The values you are interested in are count and/or percentile (as far as I can tell, count=pixels*percentile).

You use:

Code:
_,_,_,_, count,_ = pdb.gimp_drawable_histogram(drawable, HISTOGRAM_VALUE, 0.,max)

and you try max values (with a dichotomic search you'll never need more than eight calls), something like:

Code:
def blackest(drawable):
    bot,top=0.,1.
    while top-bot>.001:
        print "%5.3f < x < %5.3f" % (bot,top)
        threshold=(top+bot)/2.
        _,_,_,_,count,_ = pdb.gimp_drawable_histogram(drawable, HISTOGRAM_VALUE, 0.,threshold)
        print "%5.3f px @ %5.3f" % (count,threshold)
        if count:
            top=threshold
        else:
            bot=threshold
    return threshold


However doing a color selection on the result may select a single pixel and may not give you the result you want. What is the whole process?
Hi Ofnuts, thanks for taking the time to respond, and moving into right board

We are scanning very old documents, that was still typed using a typewriter. We are scanning it at 600dpi in grayscale. The mission now is to clean-up the scans, and reduce file size as much as possible (300dpi Black and white) to be able to share these documents. Some documents are very bad, with a lot of noise etc.

Pointing me to the histogram, solved my problem.  Based on the percentile I decided to get the range that is used the most in the lower scale of the histogram, and set all pixels up to that scale to black.


Code:
def SetBlack(image, drawable):
    #find the "color" that is used the most in "darker" side of the historgram - this is the black of text
    MaxPercentile = 0.0
    MaxEndRange = 0.0
    Increment = 0.025 #2.5% increase
    
    start_range = 0.0
    end_range = Increment
    mean, std_dev, median, pixels, count, percentile = pdb.gimp_drawable_histogram(drawable, 0, start_range, end_range)
    if percentile > MaxPercentile:
        MaxPercentile = percentile
        MaxEndRange = end_range
    
    for x in range(0, 20):
        start_range = end_range
        end_range = end_range + Increment
        mean, std_dev, median, pixels, count, percentile = pdb.gimp_drawable_histogram(drawable, 0, start_range, end_range)
        if percentile > MaxPercentile:
            MaxPercentile = percentile
            MaxEndRange = end_range
        #pdb.gimp_message(percentile)
    
    MaxEndRange = MaxEndRange * 1.2 #Add 20%
    #pdb.gimp_message(MaxPercentile)
    #pdb.gimp_message(MaxEndRange)
    pdb.gimp_drawable_curves_spline(drawable, 0, 6, (0.0, 0.0, MaxEndRange, 0.0, 0.9, 1.0))
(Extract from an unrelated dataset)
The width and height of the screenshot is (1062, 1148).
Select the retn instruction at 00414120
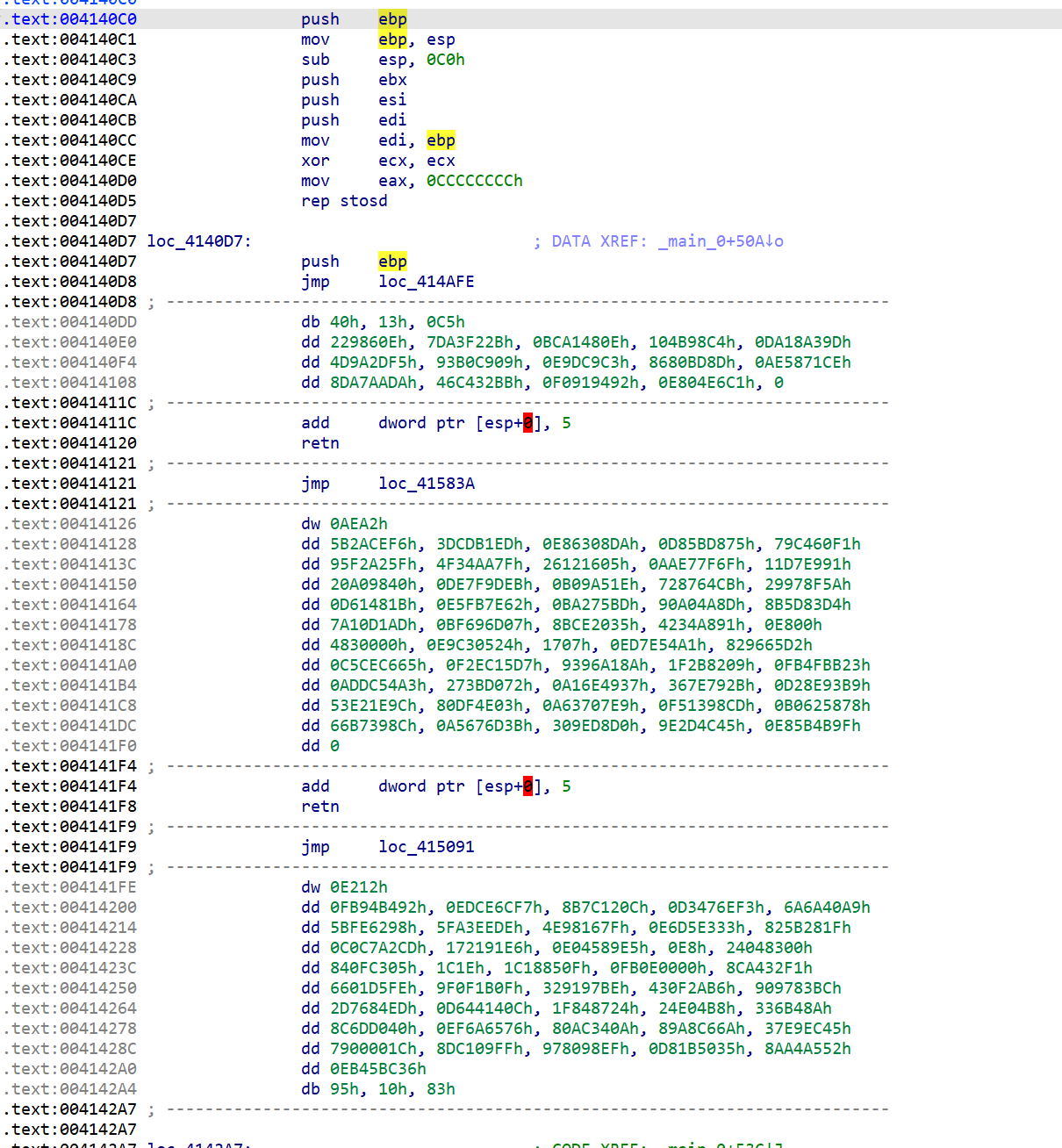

Apologies for my coding style, I'm new to gimp and python.
Looks like you are re-inventing the automatic contrast stretch, either

Code:
pdb.gimp_drawable_levels_stretch(drawable)
pdb.plug_in_autostretch_hsv(image, drawable)
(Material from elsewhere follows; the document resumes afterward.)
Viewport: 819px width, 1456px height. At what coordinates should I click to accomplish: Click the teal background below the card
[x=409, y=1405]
Also, if you batch-process, using ImageMagick instead of Gimp is likely be  a better idea.
Thanks, will look into these. Don't want the re-invent something.
Yes, I thought that ImageMagick might be the way to go, when I was looking for an auto de-skew routine, and came across it.
Now for a few more sleepless nights, playing with a new program.